6) There is no follow-up from PRN administration of Cyclobenzaprine for resident L on 11/04/19 at 9:07pm. Results indicate "continues will give more PRN." There is no further administration of PRN medication on 11/04/19; 11/16/2019 at 8:51pm. Results indicate "pain continues will give more PRN if pain continues." There is no further administration of PRN medication on 11/16/19.
7) There are no initials of staff for administration of Lorazepam for resident M on 11/22/19 at 5:00pm.
8) There is documentation of physician notification or refusal form completed for refusals on 11/16/19 and 11/25/19.
9) There is no followup from PRN administration of Lorazepam on 11/15/19 at 3:15pm. Results indicate "resident still being very agitated."

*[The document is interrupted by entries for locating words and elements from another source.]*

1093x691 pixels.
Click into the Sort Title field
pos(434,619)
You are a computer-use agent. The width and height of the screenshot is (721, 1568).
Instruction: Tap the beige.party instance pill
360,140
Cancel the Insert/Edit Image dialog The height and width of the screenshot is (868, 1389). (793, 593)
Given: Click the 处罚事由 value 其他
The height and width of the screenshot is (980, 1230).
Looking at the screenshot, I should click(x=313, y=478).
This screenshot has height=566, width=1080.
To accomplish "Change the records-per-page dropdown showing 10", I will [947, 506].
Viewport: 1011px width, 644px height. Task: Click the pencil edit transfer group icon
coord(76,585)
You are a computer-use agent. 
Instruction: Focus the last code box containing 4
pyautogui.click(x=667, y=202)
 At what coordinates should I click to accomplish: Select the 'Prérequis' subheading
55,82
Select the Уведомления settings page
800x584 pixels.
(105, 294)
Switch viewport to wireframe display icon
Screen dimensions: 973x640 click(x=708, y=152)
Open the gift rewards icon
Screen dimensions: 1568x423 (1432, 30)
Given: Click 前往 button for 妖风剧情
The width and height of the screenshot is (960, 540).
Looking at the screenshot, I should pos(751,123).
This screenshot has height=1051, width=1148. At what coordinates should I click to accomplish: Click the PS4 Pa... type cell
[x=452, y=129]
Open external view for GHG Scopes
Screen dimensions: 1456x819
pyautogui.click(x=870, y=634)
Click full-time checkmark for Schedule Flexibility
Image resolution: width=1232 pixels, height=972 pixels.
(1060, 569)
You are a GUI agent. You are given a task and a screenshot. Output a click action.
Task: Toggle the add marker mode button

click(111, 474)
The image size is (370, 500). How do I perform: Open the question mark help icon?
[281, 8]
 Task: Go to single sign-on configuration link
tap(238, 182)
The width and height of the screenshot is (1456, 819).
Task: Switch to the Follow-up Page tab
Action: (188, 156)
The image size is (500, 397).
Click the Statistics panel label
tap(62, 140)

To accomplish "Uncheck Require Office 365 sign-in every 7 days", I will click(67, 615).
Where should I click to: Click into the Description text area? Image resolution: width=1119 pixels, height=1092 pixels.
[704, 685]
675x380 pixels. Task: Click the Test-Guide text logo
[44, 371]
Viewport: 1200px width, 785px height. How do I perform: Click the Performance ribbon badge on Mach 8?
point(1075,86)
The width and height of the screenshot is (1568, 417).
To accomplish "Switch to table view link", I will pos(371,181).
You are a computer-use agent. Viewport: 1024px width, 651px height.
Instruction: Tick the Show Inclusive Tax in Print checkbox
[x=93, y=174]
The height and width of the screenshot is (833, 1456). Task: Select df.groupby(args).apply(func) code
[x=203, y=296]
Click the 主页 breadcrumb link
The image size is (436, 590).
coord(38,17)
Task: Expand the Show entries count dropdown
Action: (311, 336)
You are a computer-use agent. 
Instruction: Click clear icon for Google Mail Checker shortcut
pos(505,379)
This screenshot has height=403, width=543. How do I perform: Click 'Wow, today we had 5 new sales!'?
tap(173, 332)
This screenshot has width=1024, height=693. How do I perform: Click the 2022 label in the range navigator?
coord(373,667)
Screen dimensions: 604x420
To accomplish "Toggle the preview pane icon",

Plan of Correction: Administrator or Designee will refresh all RMAs on the use of PRNs and documentation. Administrator or Designee will monitor eMARs 3-4 times per month for 1 month. If compliance is in accordance with regulations, the Administrator or Designee will monitor monthly for 6 months. Documentation will be kept on file

Standard #: 22VAC40-73-860-I
Description: Based upon direct observation, the facility failed to ensure cleaning supplies and other hazardous materials are stored in a locked area.
During a walk through of the facility, the LI observed the laundry room door open and unattended in the back hallway. The area contained laundry detergent, carpet cleaner and sanitizing solution.

Plan of Correction: The administrator or Desingee will refresh all staff and residents on securing all potentially hazards by making sure Laundry door is kept secured.

Disclaimer:
This information is provided by the Virginia Department of Social Services, which neither endorses any facility nor guarantees that the information is complete. It should not be used as the sole source in evaluating and/or selecting a facility.